Justa Rodrigues, also known as Justa Rodrigues Pereira, (c. 1441–1514) was a Portuguese noblewoman and member of the royal household who became a Franciscan nun of the Order of Saint Clare later on in life and founded the Convent of Jesus in Setúbal, Portugal.

== Early life and career ==
Rodrigues was part of the Portuguese royal household as wet nurse, then governess to Prince Manuel (born 1469) before he ascended the throne as King Manuel I of Portugal. Manuel I later entrusted Rodrigues with making several trips to Castile to arrange marriages for members of the royal family. She was successful in negotiating terms for Manuel I's marriage to Isabella of Aragon around 1496, and seems to have received a financial reward for her efforts. She evidently remained closely tied to the royal family for many years, as she also served as governess for Manuel I's second son, Prince Luis (1506-1555).

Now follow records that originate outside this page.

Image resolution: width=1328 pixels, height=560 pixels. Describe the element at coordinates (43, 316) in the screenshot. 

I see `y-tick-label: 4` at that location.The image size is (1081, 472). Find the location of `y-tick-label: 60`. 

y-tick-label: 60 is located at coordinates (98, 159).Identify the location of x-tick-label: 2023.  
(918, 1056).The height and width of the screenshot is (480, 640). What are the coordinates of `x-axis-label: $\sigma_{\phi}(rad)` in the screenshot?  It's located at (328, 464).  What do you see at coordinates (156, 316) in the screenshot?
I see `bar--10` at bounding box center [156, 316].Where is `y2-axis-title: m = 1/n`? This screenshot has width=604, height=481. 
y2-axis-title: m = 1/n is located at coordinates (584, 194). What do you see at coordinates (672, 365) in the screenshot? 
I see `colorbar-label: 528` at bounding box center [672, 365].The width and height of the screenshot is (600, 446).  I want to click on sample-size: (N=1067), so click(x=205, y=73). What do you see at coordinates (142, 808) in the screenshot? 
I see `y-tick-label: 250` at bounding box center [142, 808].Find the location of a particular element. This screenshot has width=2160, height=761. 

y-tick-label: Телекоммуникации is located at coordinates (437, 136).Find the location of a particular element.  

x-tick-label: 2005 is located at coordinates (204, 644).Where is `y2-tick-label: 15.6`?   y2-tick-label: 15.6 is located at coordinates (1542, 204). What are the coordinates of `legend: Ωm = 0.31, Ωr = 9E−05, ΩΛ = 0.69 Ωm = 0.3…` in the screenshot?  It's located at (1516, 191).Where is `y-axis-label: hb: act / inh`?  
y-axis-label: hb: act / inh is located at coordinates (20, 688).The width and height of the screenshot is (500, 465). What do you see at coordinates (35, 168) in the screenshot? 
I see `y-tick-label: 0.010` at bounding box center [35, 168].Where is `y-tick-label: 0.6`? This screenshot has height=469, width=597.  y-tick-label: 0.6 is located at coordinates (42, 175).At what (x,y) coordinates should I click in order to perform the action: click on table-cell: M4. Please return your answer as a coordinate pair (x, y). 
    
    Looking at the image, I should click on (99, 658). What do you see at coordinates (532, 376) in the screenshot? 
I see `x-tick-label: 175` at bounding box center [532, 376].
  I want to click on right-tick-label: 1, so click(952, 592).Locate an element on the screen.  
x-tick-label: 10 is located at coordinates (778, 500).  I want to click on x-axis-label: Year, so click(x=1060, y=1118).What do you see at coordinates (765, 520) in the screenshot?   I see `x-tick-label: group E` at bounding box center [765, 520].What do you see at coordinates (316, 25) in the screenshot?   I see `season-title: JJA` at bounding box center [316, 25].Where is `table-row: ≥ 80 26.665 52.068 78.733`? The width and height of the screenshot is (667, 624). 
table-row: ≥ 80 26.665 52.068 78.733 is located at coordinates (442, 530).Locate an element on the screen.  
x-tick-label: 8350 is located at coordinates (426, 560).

Rodrigues was known to be the mistress of Frei João Manuel, Bishop of Ceuta and Guarda, with whom she had two children: João Manuel (c. 1468–1500), who became mayor of Santarém and later High Chamberlain to King Manuel I, and Nunho Manuel (c. 1469–?), Lord of Salvaterra de Magos.

There is evidence to suggest she is the subject of "Justa fue mi perdición," a poem, and later a song, popular in Portugal in the 15th and 16th centuries, that was originally written by her longtime partner João Manuel. According to an anecdote from an 18th-century Portuguese genealogist, Frei João Manuel repented of his youthful excesses later in life by saying "Justa fue mi perdiçión," which is a play on words that can be interpreted in several ways, including, "Justa (the woman) was my downfall."

== Religious life and legacy ==
Rodrigues founded the Convent of Jesus of Setúbal, receiving approval from Pope Innocent VIII on June 15, 1489, by papal bull. In 1490, she received royal approval to begin construction by building the crypt. King John II of Portugal initially sponsored the project and commissioned the architect Diogo de Boitaca to design the building.

The community became part of a reform movement within the Order of Saint Clare to restore more rigorous restrictions on the ownership of property. Sometime after 1492, Rodrigues' convent became the first in Portugal to follow the stricter Rule of St. Clare as interpreted by Saint Colette of Corbie.

Upon her death in 1514, Rodrigues was buried at the Convent of Jesus of Setúbal.